Often, the most effective community engagement teachers I meet are people for whom this work and its values are real and lived convictions, and Sidd is one of those people. When a teacher's choices reflect a meaningful relationship with the planet (not sustainability performed for a unit, but woven into how they actually move through the world), that becomes an invitation into dialogue rather than isolated instruction.
What is already in motion
Sidd is hosting an end-of-year art exhibition at AISG that will bring both the grade 9/10 and grade 7 units into a wider community space, with students presenting work that was made to spark more conversation and action. This will create additional ripples of impact as all community stakeholders interact with the visual art pieces and the convictions of the student artists.
Looking ahead to next year, Sidd wants every unit he teaches across Grade 9 and 10 to be rooted in authentic community engagement. He is planning to build five dedicated sessions into each unit for that purpose, and he is already thinking about:
how the central questions of each unit might be modified
how he can embed Triple WellBeing (care for self, others, and the planet) into those central, guiding questions
how the action that emerges in each unit might ignite and amplify what students care about
“Art has always been for something”
There is a version of visual arts education that keeps everything inside the room: technique, composition, personal expression, and grades for products that stay in the classroom space. That version of teaching and learning isn’t wrong. But it is incomplete.
Art has always been one of the ways human communities make meaning together, advocate for what they value, grieve what they have lost, and imagine what might be different. When Sidd asks his students to use appropriation art to educate peers about bullying, or to use still life as a vehicle for raising awareness about ocean plastics, he is not asking them to do something foreign to the artistic tradition. He is asking them to participate in it honestly.
Watching 12- and 13-year-olds debating whether a small scrap of paper is still useful for a collage, and older students thinking through what it would take to get their game into an app store, is a reminder of what becomes possible when a teacher genuinely believes that learning is an act of engagement with the world.

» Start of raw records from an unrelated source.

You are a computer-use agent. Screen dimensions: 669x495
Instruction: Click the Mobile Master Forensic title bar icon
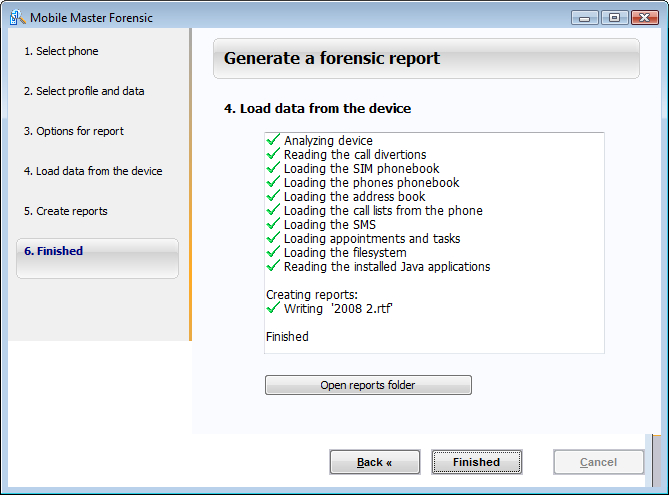[x=17, y=17]
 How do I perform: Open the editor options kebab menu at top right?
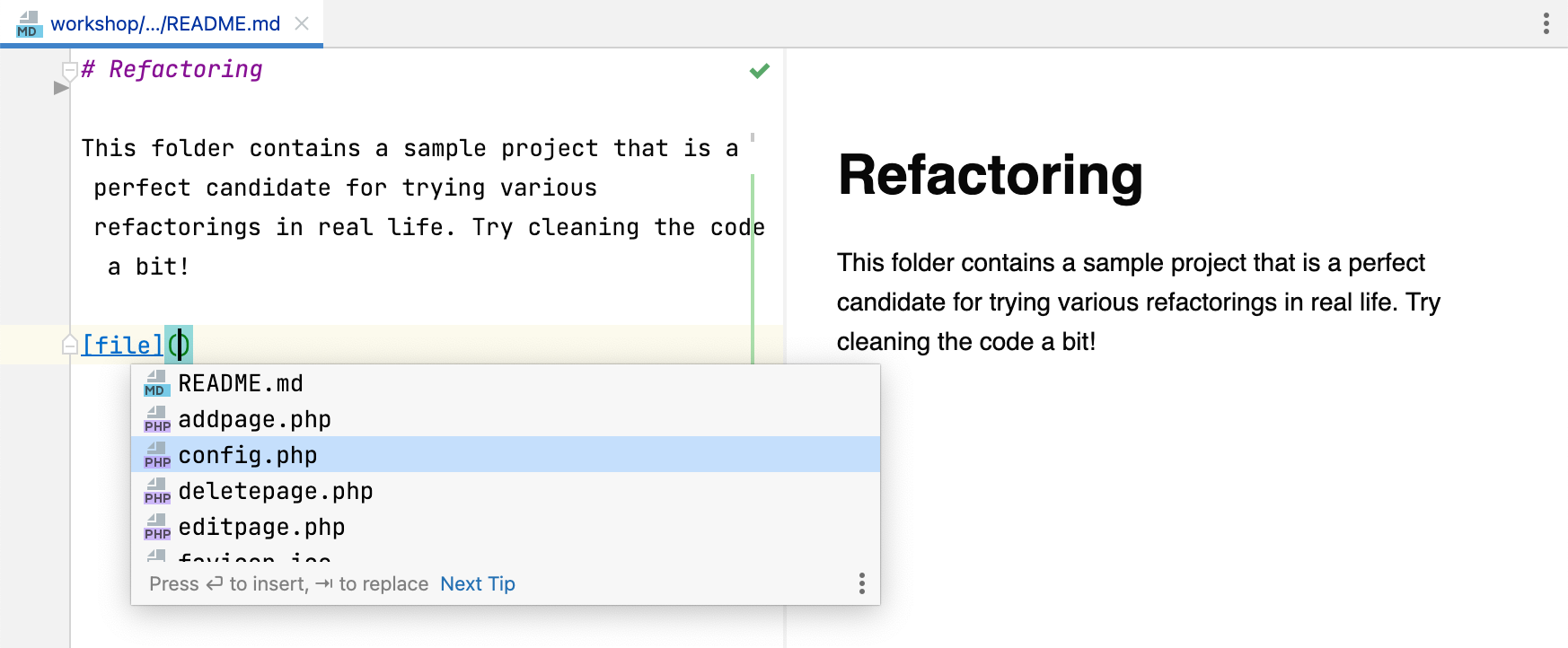click(1546, 23)
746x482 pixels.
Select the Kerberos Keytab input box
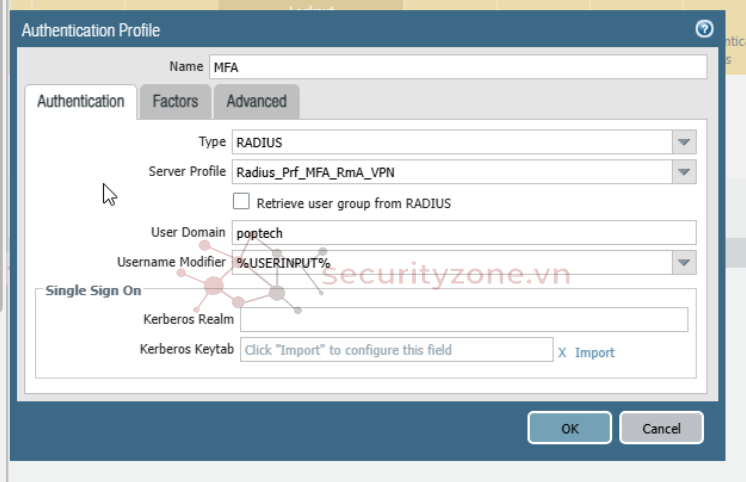396,350
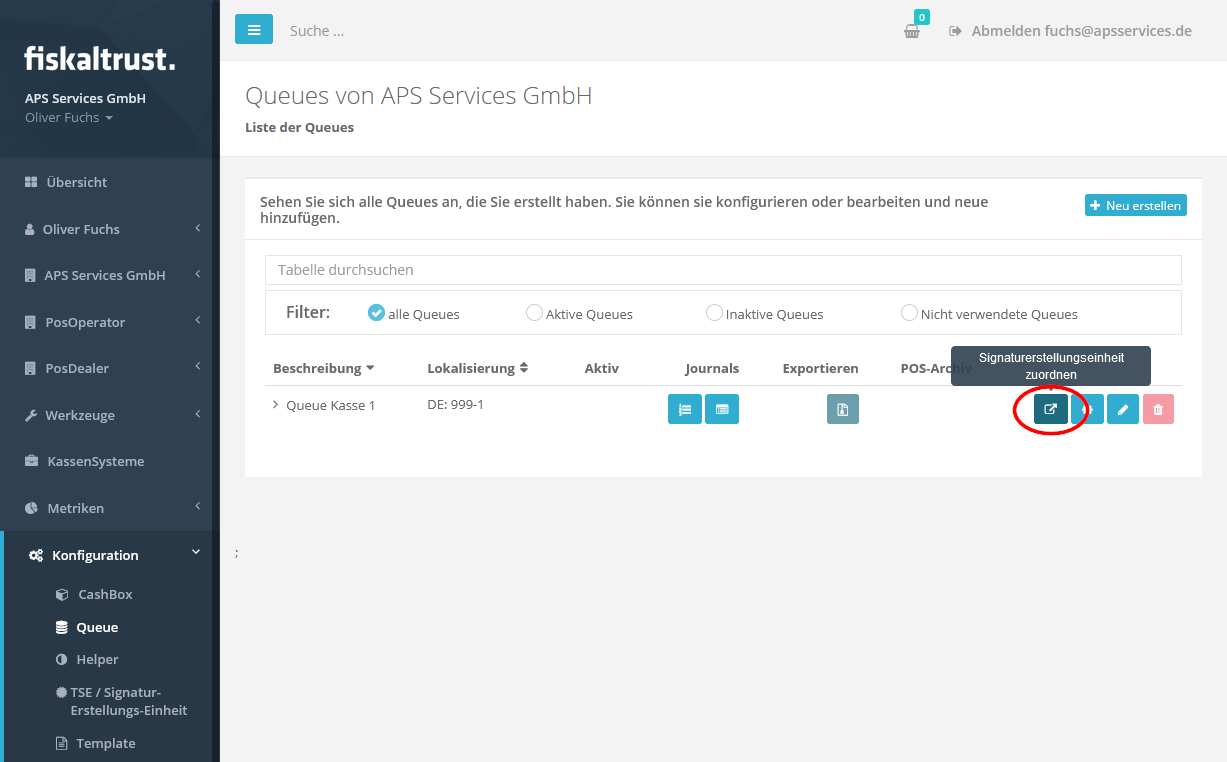This screenshot has height=762, width=1227.
Task: Go to the Übersicht sidebar item
Action: pos(76,182)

Sidd has taken core and pathway courses in his year-long Service Learning and Community Engagement Specialist Program. He has also participated in group and individual coaching with me, Cathryn Berger Kaye, and Shei Ascencio. The Service Champions have had monthly cohort calls to apply their learning from the course to the AISG “Engagement for All” framework that guides curriculum design and brings the school mission and vision to life.